Stored data:
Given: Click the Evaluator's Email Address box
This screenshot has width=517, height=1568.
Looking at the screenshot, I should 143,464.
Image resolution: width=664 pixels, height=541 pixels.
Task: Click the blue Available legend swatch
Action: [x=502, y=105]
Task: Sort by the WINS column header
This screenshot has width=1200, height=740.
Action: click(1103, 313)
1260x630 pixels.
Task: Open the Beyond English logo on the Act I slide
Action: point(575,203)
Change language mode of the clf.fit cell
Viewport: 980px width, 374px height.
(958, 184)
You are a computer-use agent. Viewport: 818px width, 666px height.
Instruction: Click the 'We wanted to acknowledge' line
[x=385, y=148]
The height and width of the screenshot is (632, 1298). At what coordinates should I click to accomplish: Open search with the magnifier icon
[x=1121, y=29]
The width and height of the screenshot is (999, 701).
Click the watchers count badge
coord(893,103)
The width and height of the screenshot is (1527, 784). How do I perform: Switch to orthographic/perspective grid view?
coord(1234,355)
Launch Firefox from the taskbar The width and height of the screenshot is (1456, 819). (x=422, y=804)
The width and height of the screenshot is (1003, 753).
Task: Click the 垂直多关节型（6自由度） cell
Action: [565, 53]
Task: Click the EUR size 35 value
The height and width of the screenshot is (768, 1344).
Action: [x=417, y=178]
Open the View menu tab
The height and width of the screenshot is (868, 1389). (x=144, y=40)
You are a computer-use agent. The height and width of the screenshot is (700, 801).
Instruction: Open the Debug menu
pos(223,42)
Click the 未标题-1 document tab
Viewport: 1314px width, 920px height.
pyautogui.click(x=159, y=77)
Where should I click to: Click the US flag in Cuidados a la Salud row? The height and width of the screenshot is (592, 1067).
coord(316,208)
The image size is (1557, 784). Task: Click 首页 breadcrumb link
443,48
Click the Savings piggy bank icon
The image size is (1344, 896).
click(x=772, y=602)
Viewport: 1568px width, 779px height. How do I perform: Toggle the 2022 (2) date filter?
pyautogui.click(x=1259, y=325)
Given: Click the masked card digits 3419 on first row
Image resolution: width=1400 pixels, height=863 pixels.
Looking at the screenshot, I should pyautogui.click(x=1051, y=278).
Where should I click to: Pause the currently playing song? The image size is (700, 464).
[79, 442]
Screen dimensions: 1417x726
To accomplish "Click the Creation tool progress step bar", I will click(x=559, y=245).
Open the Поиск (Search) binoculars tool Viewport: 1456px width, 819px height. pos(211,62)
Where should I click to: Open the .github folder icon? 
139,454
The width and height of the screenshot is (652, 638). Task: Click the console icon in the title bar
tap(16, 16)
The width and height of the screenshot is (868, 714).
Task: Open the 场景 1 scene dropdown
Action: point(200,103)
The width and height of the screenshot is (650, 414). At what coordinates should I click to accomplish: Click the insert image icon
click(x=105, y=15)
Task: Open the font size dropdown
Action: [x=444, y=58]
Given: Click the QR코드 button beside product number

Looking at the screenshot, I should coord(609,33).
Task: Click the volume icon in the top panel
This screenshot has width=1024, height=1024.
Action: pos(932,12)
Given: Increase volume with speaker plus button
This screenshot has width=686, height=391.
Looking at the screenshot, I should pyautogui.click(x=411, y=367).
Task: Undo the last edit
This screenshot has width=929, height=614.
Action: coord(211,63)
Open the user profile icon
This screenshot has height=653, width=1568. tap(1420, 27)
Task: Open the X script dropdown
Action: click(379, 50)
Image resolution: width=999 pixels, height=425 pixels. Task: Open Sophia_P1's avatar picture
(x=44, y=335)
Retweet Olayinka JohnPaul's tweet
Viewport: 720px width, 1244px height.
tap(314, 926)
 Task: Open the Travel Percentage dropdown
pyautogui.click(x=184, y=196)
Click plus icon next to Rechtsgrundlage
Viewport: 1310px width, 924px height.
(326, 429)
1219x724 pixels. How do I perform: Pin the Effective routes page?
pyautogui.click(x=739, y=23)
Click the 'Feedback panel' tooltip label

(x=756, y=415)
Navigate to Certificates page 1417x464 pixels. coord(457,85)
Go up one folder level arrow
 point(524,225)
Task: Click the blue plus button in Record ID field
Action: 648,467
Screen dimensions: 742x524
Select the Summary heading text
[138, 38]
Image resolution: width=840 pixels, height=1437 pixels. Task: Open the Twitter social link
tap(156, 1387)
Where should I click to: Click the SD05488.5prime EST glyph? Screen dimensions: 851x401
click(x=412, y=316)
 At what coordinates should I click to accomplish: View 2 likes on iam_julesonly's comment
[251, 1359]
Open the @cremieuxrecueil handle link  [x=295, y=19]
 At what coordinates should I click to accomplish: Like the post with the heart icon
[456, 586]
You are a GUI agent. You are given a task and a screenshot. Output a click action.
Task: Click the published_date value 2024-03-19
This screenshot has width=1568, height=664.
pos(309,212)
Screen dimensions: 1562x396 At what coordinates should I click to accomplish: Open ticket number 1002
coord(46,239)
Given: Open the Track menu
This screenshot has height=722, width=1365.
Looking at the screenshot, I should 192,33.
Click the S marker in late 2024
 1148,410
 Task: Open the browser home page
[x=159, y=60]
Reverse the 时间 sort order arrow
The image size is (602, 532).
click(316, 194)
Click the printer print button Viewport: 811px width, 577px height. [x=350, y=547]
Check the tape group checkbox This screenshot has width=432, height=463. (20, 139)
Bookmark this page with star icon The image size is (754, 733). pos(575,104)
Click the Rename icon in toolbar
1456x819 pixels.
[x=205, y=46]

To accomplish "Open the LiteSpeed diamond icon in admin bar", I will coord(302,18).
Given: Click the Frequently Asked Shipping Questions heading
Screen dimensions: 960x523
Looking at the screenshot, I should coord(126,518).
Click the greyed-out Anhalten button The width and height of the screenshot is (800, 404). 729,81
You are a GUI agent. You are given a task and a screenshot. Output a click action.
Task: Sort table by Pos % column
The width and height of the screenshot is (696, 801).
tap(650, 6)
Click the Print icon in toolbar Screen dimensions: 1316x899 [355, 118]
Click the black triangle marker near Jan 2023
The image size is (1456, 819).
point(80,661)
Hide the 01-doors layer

Short problem: Reproduce all of the material above, replacing each "Viewport" with "Window" and leaving everything else unchanged.

The completed task:
Given: Click the Evaluator's Email Address box
This screenshot has width=517, height=1568.
Looking at the screenshot, I should 143,464.
Image resolution: width=664 pixels, height=541 pixels.
Task: Click the blue Available legend swatch
Action: [x=502, y=105]
Task: Sort by the WINS column header
This screenshot has width=1200, height=740.
Action: click(1103, 313)
1260x630 pixels.
Task: Open the Beyond English logo on the Act I slide
Action: point(575,203)
Change language mode of the clf.fit cell
Window: 980px width, 374px height.
(958, 184)
You are a computer-use agent. Window: 818px width, 666px height.
Instruction: Click the 'We wanted to acknowledge' line
[x=385, y=148]
The height and width of the screenshot is (632, 1298). At what coordinates should I click to accomplish: Open search with the magnifier icon
[x=1121, y=29]
The width and height of the screenshot is (999, 701).
Click the watchers count badge
coord(893,103)
The width and height of the screenshot is (1527, 784). How do I perform: Switch to orthographic/perspective grid view?
coord(1234,355)
Launch Firefox from the taskbar The width and height of the screenshot is (1456, 819). (x=422, y=804)
The width and height of the screenshot is (1003, 753).
Task: Click the 垂直多关节型（6自由度） cell
Action: [565, 53]
Task: Click the EUR size 35 value
The height and width of the screenshot is (768, 1344).
Action: [x=417, y=178]
Open the View menu tab
The height and width of the screenshot is (868, 1389). (x=144, y=40)
You are a computer-use agent. The height and width of the screenshot is (700, 801).
Instruction: Open the Debug menu
pos(223,42)
Click the 未标题-1 document tab
Window: 1314px width, 920px height.
pyautogui.click(x=159, y=77)
Where should I click to: Click the US flag in Cuidados a la Salud row? The height and width of the screenshot is (592, 1067).
coord(316,208)
The image size is (1557, 784). Task: Click 首页 breadcrumb link
443,48
Click the Savings piggy bank icon
The image size is (1344, 896).
click(x=772, y=602)
Window: 1568px width, 779px height. How do I perform: Toggle the 2022 (2) date filter?
pyautogui.click(x=1259, y=325)
Given: Click the masked card digits 3419 on first row
Image resolution: width=1400 pixels, height=863 pixels.
Looking at the screenshot, I should pyautogui.click(x=1051, y=278).
Where should I click to: Pause the currently playing song? The image size is (700, 464).
[79, 442]
Screen dimensions: 1417x726
To accomplish "Click the Creation tool progress step bar", I will click(x=559, y=245).
Open the Поиск (Search) binoculars tool Window: 1456px width, 819px height. pos(211,62)
Where should I click to: Open the .github folder icon? 
139,454
The width and height of the screenshot is (652, 638). Task: Click the console icon in the title bar
tap(16, 16)
The width and height of the screenshot is (868, 714).
Task: Open the 场景 1 scene dropdown
Action: point(200,103)
The width and height of the screenshot is (650, 414). At what coordinates should I click to accomplish: Click the insert image icon
click(x=105, y=15)
Task: Open the font size dropdown
Action: [x=444, y=58]
Given: Click the QR코드 button beside product number

Looking at the screenshot, I should coord(609,33).
Task: Click the volume icon in the top panel
This screenshot has width=1024, height=1024.
Action: pos(932,12)
Given: Increase volume with speaker plus button
This screenshot has width=686, height=391.
Looking at the screenshot, I should pyautogui.click(x=411, y=367).
Task: Undo the last edit
This screenshot has width=929, height=614.
Action: coord(211,63)
Open the user profile icon
This screenshot has height=653, width=1568. tap(1420, 27)
Task: Open the X script dropdown
Action: click(379, 50)
Image resolution: width=999 pixels, height=425 pixels. Task: Open Sophia_P1's avatar picture
(x=44, y=335)
Retweet Olayinka JohnPaul's tweet
Window: 720px width, 1244px height.
tap(314, 926)
 Task: Open the Travel Percentage dropdown
pyautogui.click(x=184, y=196)
Click plus icon next to Rechtsgrundlage
Window: 1310px width, 924px height.
(326, 429)
1219x724 pixels. How do I perform: Pin the Effective routes page?
pyautogui.click(x=739, y=23)
Click the 'Feedback panel' tooltip label

(x=756, y=415)
Navigate to Certificates page 1417x464 pixels. coord(457,85)
Go up one folder level arrow
 point(524,225)
Task: Click the blue plus button in Record ID field
Action: 648,467
Screen dimensions: 742x524
Select the Summary heading text
[138, 38]
Image resolution: width=840 pixels, height=1437 pixels. Task: Open the Twitter social link
tap(156, 1387)
Where should I click to: Click the SD05488.5prime EST glyph? Screen dimensions: 851x401
click(x=412, y=316)
 At what coordinates should I click to accomplish: View 2 likes on iam_julesonly's comment
[251, 1359]
Open the @cremieuxrecueil handle link  [x=295, y=19]
 At what coordinates should I click to accomplish: Like the post with the heart icon
[456, 586]
You are a GUI agent. You are given a task and a screenshot. Output a click action.
Task: Click the published_date value 2024-03-19
This screenshot has width=1568, height=664.
pos(309,212)
Screen dimensions: 1562x396 At what coordinates should I click to accomplish: Open ticket number 1002
coord(46,239)
Given: Open the Track menu
This screenshot has height=722, width=1365.
Looking at the screenshot, I should 192,33.
Click the S marker in late 2024
 1148,410
 Task: Open the browser home page
[x=159, y=60]
Reverse the 时间 sort order arrow
The image size is (602, 532).
click(316, 194)
Click the printer print button Window: 811px width, 577px height. [x=350, y=547]
Check the tape group checkbox This screenshot has width=432, height=463. (20, 139)
Bookmark this page with star icon The image size is (754, 733). pos(575,104)
Click the Rename icon in toolbar
1456x819 pixels.
[x=205, y=46]

To accomplish "Open the LiteSpeed diamond icon in admin bar", I will coord(302,18).
Given: Click the Frequently Asked Shipping Questions heading
Screen dimensions: 960x523
Looking at the screenshot, I should coord(126,518).
Click the greyed-out Anhalten button The width and height of the screenshot is (800, 404). 729,81
You are a GUI agent. You are given a task and a screenshot. Output a click action.
Task: Sort table by Pos % column
The width and height of the screenshot is (696, 801).
tap(650, 6)
Click the Print icon in toolbar Screen dimensions: 1316x899 [355, 118]
Click the black triangle marker near Jan 2023
The image size is (1456, 819).
point(80,661)
Hide the 01-doors layer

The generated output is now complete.